Je me souviens d’avoir passé une nuit délicieuse hors de la ville, dans un chemin qui côtoyait le Rhône ou la Saône ; car je ne me rappelle pas lequel des deux. Des jardins élevés en terrasse bordaient le chemin du côté opposé. Il avait fait très-chaud ce jour-là, la soirée était charmante, la rosée humectait l’herbe flétrie ; point de vent, une nuit tranquille ; l’air était frais sans être froid ; le soleil, après son coucher, avait laissé dans le ciel des vapeurs rouges dont la réflexion4 rendait l’eau couleur de rose ; les arbres des terrasses étaient chargés de rossignols qui se répondaient l’un à l’autre. Je me promenais dans une sorte d’extase, livrant mes sens et mon cœur à la jouissance de tout cela. Absorbé dans ma douce rêverie, je prolongeai fort avant dans la nuit ma promenade, sans m’apercevoir que j’étais las ; je m’en aperçus enfin. Je me couchai voluptueusement sur la tablette d’une espèce de niche ou d’arcade enfoncée dans un mur de terrasse ; le ciel de mon lit était formé par les têtes des arbres ; un rossignol était précisément au-dessus de moi ; je m’endormis à son chant. Mon sommeil fut doux, mon réveil le fut davantage. Il était grand jour ; mes yeux en s’ouvrant virent le soleil, l’eau, la verdure, un paysage admirable. Je me levai, me secouai1 ; la faim me prit ; je m’acheminai gaiement vers la ville2.

Prière

Les riches et les puissants croient qu’on est misérable et hors du monde, quand on ne vit pas comme eux ; mais ce sont eux qui, vivant loin de la nature, vivent hors du monde. Ils vous trouveraient, ô éternelle beauté ! toujours ancienne et toujours nouvelle, ô vie pure et bienheureuse de tous ceux qui vivent véritablement, s’ils vous cherchaient seulement au dedans d’eux-mêmes ; si vous étiez un amas d’or, ou un roi victorieux qui ne vivra pas demain, ils vous apercevraient, et vous attribueraient la puissance de leur donner quelque plaisir : votre nature vaine occuperait leur vanité3.

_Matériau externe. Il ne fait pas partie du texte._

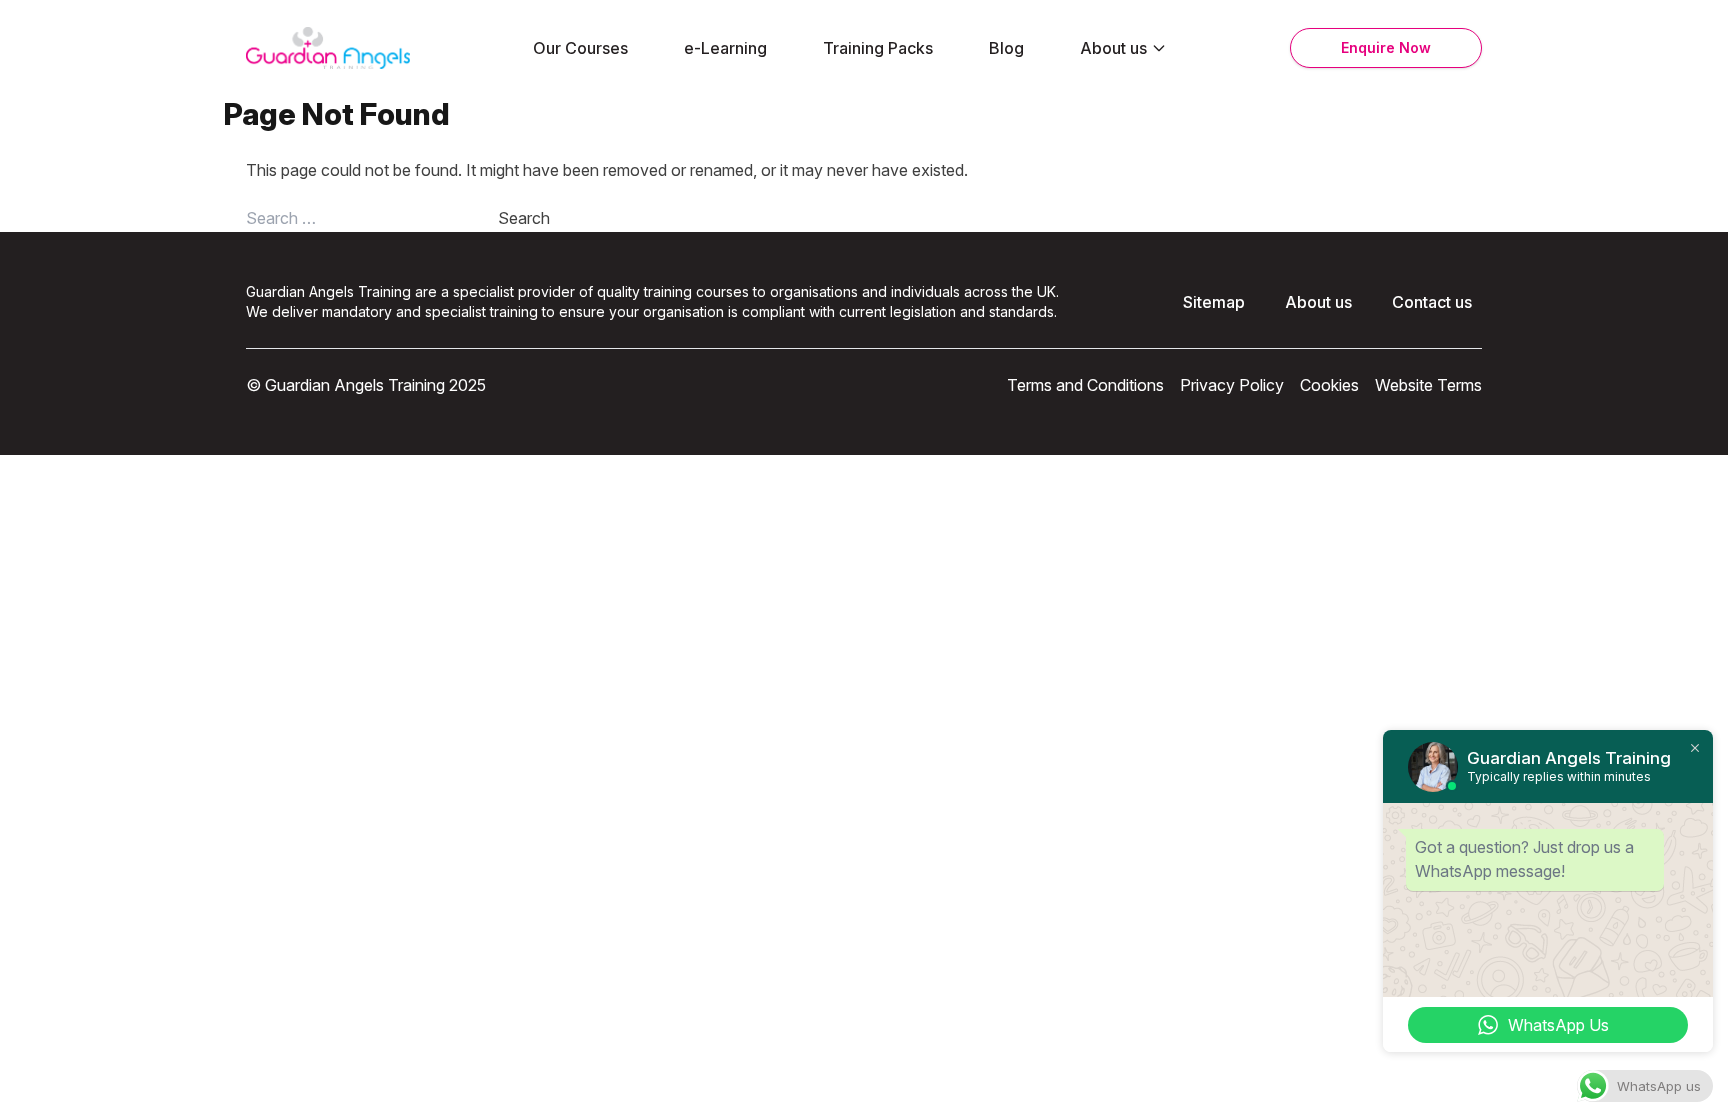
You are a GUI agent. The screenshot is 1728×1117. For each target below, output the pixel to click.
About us (1113, 48)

Cependant, qui ne vous voit pas, n’a rien vu ; qui ne vous goûte pas, n’a jamais rien senti. Il est comme s’il n’était pas, et sa vie entière n’est qu’un songe malheureux. Moi-même, ô mon Dieu ! égaré par une éducation trompeuse, j’ai cherché un vain bonheur dans le système des sciences, dans la faveur des grands, quelquefois dans de frivoles et dangereux plaisirs. Parmi toutes ces agitations, je courais après le malheur, tandis que le bonheur était auprès de moi. Je n’ai cessé d’être heureux que quand j’ai cessé de me fier à vous. O mon Dieu ! donnez à ces travaux d’un homme, je ne dis pas la durée ou l’esprit de vie, mais la fraîcheur du moindre de vos ouvrages ! Que leurs grâces divines passent dans mes écrits, et ramènent mon siècle à vous, comme elles m’y ont ramené moi-même ! Contre vous, toute puissance est faiblesse ; avec vous, toute faiblesse devient puissance. Quand les rudes aquilons ont ravagé la terre, vous appelez le plus faible des vents ; à votre voix, le zéphyr souffle, la verdure renaît, les douces primevères et les humbles violettes colorent d’or et de pourpre le sein des noirs rochers1.